More Bush Burrowing? Now at NASA

(Cross-posted to Daily Kos)

As the Washington Post and Daily Kos’s mcjoan reported last week, the Bush administration is resorting to the time-honored tactic of burrowing, that is, shifting political appointees into tenured senior civil servant positions, in the rush to preserve as much as it can of its disastrous pro-industry ideology before Obama takes over. The most brazen example, mentioned by the Post and mcjoan, was the burrowing of six ideologues into senior positions at the Interior Department. Now I’ve learned of what looks to be a similar attempt at NASA.
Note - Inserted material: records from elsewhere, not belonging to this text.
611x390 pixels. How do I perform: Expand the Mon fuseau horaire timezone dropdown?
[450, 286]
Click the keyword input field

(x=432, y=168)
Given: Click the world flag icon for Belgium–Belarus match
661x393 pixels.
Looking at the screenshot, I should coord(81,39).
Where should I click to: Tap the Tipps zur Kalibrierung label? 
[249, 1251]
The agency has announced that the position of Chief Information Officer is open – but, here’s the catch, only for a grand total of nine working days, spanning the Thanksgiving Holiday. This is too short and too distracted a time for an adequate search in any event, and also gives someone on the inside track an overwhelming advantage. CIO is a critical position in this information-savvy age: he or she will be responsible for “leading and managing all information technology strategies and initiatives” at the agency. Shouldn’t the Obama administration have an opportunity to make or at least contribute to this important decision? Administrator Michael Griffin doesn’t seem to think so.

The NASA transition: Why Griffin must go

(Cross-posted to Daily Kos)

In the days since the election, a few people have asked for my thoughts on the “transition” that needs to take place at NASA as the reins of power are passed to Barack Obama. While I would not pretend to be an expert on the agency as a whole, I think I may, in the years that it took to write Censoring Science, have developed enough of an understanding of the way the agency’s science effort has been “managed” under Bush, Cheney and administrator Michael Griffin to voice some informed opinions there.
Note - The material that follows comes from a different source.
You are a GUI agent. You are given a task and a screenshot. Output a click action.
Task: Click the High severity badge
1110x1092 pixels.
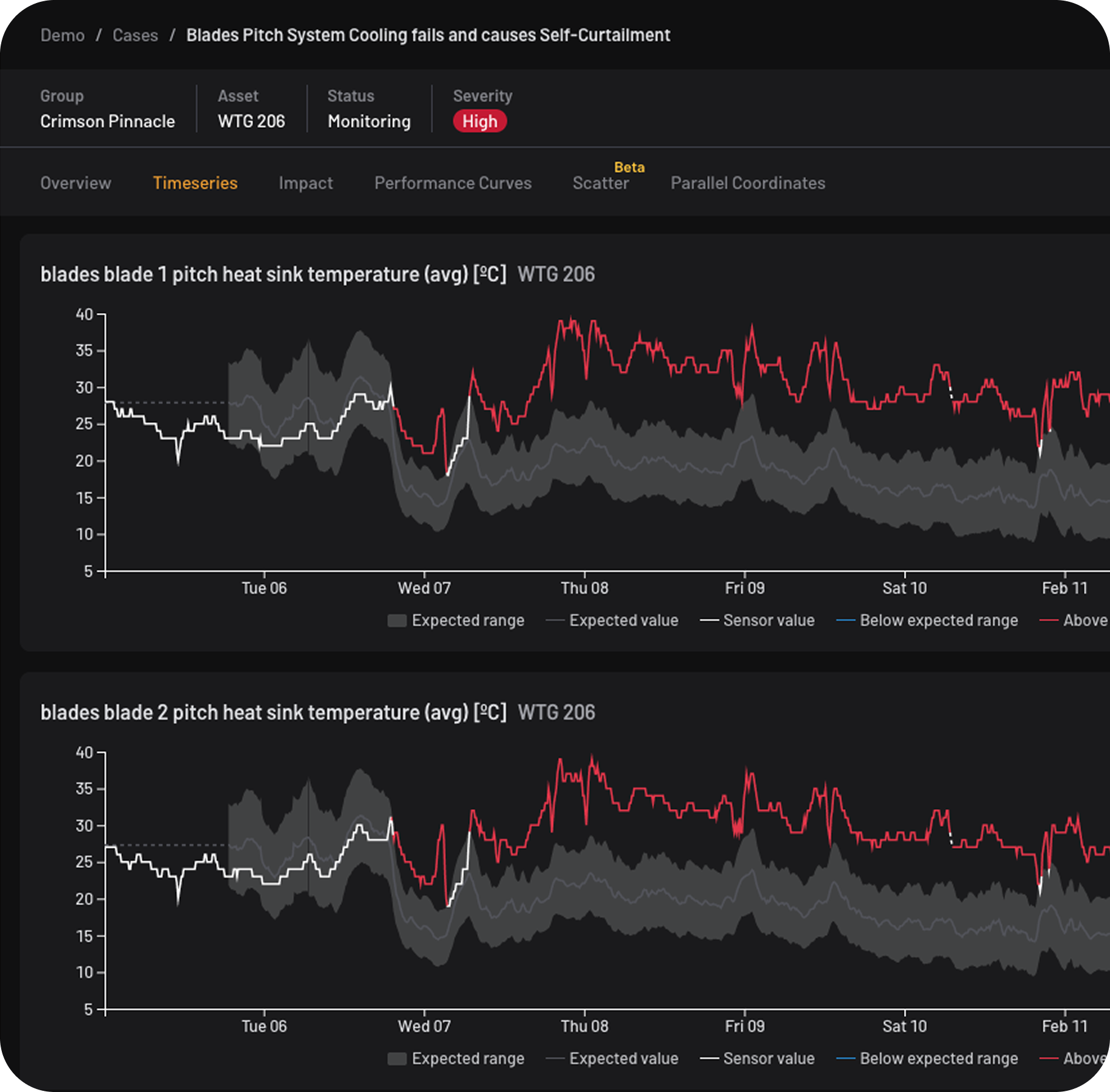(480, 121)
Other reporters or bloggers always have their own deadlines and points to make, and ask me to squeeze my thoughts into a sentence or two. But my main recommendation here is controversial enough to require more than that. It must be supported by facts. Many relevant facts will be found in my book, and new crucial details were revealed in the report on censorship at NASA that the agency’s own Office of Inspector General released this past June, six months after the book’s release. In Censoring Science, I reviewed facts and testimony that cast serious doubt on the administrator’s account of his own involvement in the censorship of climate science at his agency (he denied knowing anything about it), but I refrained from stating directly that I believed he was involved.
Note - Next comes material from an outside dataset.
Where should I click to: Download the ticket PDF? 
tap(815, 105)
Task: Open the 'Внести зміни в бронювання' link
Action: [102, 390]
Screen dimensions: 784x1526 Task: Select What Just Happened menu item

The new facts in the Inspector General’s report have changed my mind. I now believe that the preponderance of evidence shows that Michael Griffin not only knew what was happening while the single most egregious act of censorship–directed at climatologist James Hansen, specifically–was taking place, but that Griffin in fact authorized this activity.

This alone should be grounds for his dismissal. On top of that, the ignorance and outright animosity he has displayed toward science in general, climate science in particular, and even scientists as individuals (he has referred to them as children) should disqualify him from leading what was once arguably the most inspiring scientific organization in the world. There has been a brain drain during his tenure, and morale is low in the agency’s science mission. We should also remember that NASA’s climate science program, at more than $1 billion a year, is by far the largest of any single organization in the world, while Griffin’s public statements indicate that he is remarkably ignorant of climate science and completely out of step with mainstream scientific thinking on the causes and consequences of global warming. It seems highly inappropriate for such an individual to lead such an important program.

NASA might have a chance to recover its prowess and inspire entire generations once again, but it has no chance, in my view, with Michael Griffin at the helm.

Why I believe Administrator Griffin helped censor Jim Hansen

Censorship at NASA makes for a long and dismal story. It began early in George W. Bush’s first term and was too widespread to cover even in a book. Michael Griffin inherited an active, though secretive, censorship program when he became administrator in mid-2005. The crucial series of incidents I will review here gave him his first chance to do the right thing, but instead of stepping in to stop the censorship, he helped escalate it. When Jim Hansen finally brought these incidents to light in the media more than six weeks after they began, Griffin and his top aides performed a deft public relations move, cut loose and scapegoated the young man who had been carrying out their orders, twenty-four-year-old George Deutsch, and managed to portray the administrator as a champion of scientific openness and integrity. The media and Congress then bought into this cynical and shameless ploy.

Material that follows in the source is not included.